Hampir 500 pohon pun berhasil tertanam di tanah basah Muara Angke, hanya menyisakan kaki2 kami yang berlumpur. Rasa gatal perlahan menjalar di kaki kami, memaksa kami harus membasuh kaki, sampai – sampai ada yang harus ganti celana saking gatelnya.
Perjalanan pun kami lanjutkan menuju destinasi kedua kami, Pulau Rambut. Dengan menumpang kapal yang berukuran cukup besar, mulailah kami bergerak menyusuri muara sungai, sambil tengak tengok kanan kiri melihat burung2 tebang ke sana kemari. Dan,,terhamparlah pemandangan yang hanya berupa air bergulung – gulung di terpa angin seolah tak bertepi. Goyangan kapal saat di hempas ombak mulai kami rasakan, beberapa kali terasa kapal hampir karam saat di terpa ombak yang cukup besar. Pada awal kami memasuki lautan lepas, rasa senang dan riang masih setia menemani kami semua dalam satu kapal, canda dan tawa sering menggelegak tatkala tempias air ombak membasahi muka kami, gotong royong memindahkan barang2 ke bagian tengah kapal pun menjadi pelipur bagi kami. Namun, lama dan semakin lama, kondisi mulai berubah, satu per satu kawan mulai menepi, mempersiapkan diri kalau sewaktu – waktu perutnya mual dan ingin muntah. Dan benar saja, satu per satu kawan mulai muntah, apalagi yang tadi sebelum berlayar sempat makan terlebih dahulu. Suasana kapal pun mulai berubah, aku pun tak luput dari perubahan suasana itu, perut mulai mual, kepala mulai pusing. Berusaha ku tahan agar aku jangan sampai muntah, duduk pun ku pindah dari depan kapal hingga berpindah ke tengah. Namun tak jua mual itu berkurang.

» Bahan Kajian
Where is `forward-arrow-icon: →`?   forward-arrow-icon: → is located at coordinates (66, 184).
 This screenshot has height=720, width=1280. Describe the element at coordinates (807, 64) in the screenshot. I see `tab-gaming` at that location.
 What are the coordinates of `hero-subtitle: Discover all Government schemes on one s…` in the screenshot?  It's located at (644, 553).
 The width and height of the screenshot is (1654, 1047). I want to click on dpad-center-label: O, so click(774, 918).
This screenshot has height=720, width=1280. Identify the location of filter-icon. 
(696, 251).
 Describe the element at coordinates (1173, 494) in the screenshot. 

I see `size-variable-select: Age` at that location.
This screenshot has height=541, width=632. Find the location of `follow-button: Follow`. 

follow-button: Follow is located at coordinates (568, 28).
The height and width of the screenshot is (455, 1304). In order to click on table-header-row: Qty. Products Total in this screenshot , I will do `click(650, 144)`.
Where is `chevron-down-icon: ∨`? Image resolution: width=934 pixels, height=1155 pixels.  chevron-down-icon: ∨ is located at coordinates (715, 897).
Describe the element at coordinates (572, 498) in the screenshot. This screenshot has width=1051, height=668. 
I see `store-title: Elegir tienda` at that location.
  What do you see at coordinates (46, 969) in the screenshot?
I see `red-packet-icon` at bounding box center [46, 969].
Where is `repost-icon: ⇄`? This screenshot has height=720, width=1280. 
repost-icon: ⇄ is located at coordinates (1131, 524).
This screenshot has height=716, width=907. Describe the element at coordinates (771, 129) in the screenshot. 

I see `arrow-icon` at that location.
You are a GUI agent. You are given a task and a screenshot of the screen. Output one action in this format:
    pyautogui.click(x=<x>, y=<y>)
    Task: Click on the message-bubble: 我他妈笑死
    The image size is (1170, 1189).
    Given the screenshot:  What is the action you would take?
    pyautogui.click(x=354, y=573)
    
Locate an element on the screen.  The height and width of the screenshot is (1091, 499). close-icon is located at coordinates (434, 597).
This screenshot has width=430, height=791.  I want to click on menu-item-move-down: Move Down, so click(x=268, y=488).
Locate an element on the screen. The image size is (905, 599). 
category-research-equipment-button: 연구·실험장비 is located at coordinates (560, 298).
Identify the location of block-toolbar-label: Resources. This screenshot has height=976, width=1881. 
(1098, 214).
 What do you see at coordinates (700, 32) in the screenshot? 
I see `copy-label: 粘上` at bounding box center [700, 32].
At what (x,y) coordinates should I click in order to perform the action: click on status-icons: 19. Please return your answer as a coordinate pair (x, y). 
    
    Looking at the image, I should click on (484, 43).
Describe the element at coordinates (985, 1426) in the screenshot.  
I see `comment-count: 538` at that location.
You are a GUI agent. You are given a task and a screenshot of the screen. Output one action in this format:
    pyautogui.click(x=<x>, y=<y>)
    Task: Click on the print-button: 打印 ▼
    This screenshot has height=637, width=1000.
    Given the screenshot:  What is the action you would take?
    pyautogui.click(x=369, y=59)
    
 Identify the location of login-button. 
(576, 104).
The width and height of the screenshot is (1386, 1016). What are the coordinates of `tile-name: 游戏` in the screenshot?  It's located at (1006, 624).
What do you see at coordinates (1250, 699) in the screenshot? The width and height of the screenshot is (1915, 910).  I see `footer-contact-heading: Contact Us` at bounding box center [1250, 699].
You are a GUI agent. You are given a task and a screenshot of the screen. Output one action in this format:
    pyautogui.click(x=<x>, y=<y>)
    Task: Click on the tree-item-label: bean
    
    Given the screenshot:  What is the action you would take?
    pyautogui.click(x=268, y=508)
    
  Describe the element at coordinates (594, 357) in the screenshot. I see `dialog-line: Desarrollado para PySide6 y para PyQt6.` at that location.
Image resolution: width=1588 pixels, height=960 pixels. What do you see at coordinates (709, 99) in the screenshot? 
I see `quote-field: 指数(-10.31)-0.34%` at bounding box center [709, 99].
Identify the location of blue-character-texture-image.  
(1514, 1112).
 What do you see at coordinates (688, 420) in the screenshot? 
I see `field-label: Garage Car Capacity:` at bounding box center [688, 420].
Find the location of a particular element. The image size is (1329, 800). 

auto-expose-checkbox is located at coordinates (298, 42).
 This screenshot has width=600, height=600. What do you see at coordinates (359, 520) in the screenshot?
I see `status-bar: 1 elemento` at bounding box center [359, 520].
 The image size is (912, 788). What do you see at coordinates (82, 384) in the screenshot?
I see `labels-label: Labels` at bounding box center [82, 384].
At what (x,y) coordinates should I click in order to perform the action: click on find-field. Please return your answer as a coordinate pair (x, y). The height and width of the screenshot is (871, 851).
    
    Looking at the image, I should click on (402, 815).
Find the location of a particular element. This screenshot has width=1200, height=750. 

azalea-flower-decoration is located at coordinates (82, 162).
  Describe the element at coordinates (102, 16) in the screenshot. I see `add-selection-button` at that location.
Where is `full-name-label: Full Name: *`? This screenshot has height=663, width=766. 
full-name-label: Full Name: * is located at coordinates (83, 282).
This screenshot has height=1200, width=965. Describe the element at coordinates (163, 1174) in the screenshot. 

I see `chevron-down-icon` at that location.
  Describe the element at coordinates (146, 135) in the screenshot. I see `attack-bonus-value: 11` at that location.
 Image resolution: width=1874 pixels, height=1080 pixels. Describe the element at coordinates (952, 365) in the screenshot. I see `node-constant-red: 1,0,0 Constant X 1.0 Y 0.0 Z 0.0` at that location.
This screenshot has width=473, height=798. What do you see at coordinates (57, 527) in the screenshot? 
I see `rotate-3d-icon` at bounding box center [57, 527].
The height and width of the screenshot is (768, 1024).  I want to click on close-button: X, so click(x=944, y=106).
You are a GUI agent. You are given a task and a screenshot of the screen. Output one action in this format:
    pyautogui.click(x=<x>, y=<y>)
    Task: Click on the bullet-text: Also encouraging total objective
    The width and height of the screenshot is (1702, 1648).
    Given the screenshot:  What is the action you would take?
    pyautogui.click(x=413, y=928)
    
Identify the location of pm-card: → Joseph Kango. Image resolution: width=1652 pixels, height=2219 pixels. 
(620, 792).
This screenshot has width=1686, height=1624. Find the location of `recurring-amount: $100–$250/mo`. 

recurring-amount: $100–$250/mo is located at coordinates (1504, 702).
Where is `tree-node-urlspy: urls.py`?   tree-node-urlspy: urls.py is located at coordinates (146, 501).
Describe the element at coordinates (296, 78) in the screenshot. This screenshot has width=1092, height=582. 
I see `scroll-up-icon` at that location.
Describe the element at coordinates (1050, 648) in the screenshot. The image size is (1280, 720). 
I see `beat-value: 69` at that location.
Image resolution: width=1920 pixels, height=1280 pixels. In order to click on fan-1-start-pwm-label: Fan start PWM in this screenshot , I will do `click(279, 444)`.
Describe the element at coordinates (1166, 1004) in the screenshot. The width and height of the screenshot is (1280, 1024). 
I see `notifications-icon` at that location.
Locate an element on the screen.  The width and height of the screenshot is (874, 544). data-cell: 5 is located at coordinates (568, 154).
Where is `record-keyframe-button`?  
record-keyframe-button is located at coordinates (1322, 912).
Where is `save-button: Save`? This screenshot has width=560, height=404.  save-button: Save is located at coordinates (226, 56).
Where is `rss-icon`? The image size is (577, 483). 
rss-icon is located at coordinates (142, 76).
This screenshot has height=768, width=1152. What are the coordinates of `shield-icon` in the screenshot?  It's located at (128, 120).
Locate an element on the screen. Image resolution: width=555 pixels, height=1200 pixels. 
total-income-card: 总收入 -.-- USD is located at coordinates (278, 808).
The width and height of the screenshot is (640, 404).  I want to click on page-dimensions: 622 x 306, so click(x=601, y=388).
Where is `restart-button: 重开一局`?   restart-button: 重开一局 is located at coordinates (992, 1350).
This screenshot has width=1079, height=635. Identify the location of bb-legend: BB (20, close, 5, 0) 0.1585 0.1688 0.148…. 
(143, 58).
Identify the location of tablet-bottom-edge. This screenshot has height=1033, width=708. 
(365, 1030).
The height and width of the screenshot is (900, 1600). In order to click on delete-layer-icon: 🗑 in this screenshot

» Tugas
1. Berdasarkan catatan perjalanan ke Pulau Rambut, jelaskan mengapa rombongan harus membasuh kaki dan sebagian bahkan mengganti celana.
2. Menurut catatan perjalanan ke Pulau Rambut, berapa banyak pohon yang berhasil ditanam di Muara Angke?
3. Lanjutkan catatan perjalanan ke Pulau Rambut, dimulai setelah kalimat terakhirnya.

» Jawaban Bernomor
1. Setelah menanam pohon di tanah basah Muara Angke, kaki mereka berlumpur dan rasa gatal perlahan menjalar di kaki. Rasa gatal itu memaksa mereka membasuh kaki. Gatalnya begitu hebat sehingga ada yang sampai harus mengganti celana.

2. Hampir 500 pohon.

3.
Setelah hampir 3 jam di ombang – ambingkan ombak, sampailah kami ke tempat tujuan, Pulau Rambut. Perlahan tapi pasti, kami mulai yakin bahwa mual dan pusing akan terbayar lunas di tempat tujuan ini. Kami hirup udara kebebasan kami, bebas dari hiruk pikuk keramaian ibu kota, bebas dari polusi, bebas dari kepenatan beban pekerjaan, dan tentu saja bebas dari mual dan pusing. Kami dirikan shalat jama’ qashar taqdim berjamaah, dilanjutkan makan siang bersama. Kemudian kami diajak memasuki hutan Pulau Rambut. Hutan di pulau ini masih sangat alami, hewan dan tumbuhan di biarkan berkembang sesuai kehendak Yang Maha Kuasa, tidak ada campur tangan manusia. Petugas BKSDA hanya bertugas untuk melindungi isi pulau ini dari tangan jahil manusia. Pohon – pohon menjulang tinggi dengan gagahnya, kicauan burung bersahutan tanpa pernah putus. Langkah kami terhenti tepat di bawah menara pemantauan burung, kami naik ke atas untuk melepaskan rasa penasaran kami. Sampai di titik tertinggi menara itu, Subhanallah….kami melihat pemandangan yang sungguh menakjubkan..berbagai macam tingkah polah burung kami lihat dari tempat itu, ada yang sedang mengepakkan sayapnya di atas pepohonan, ada yang sedang bertengger, ada pula yang sedang mengerami telurnya.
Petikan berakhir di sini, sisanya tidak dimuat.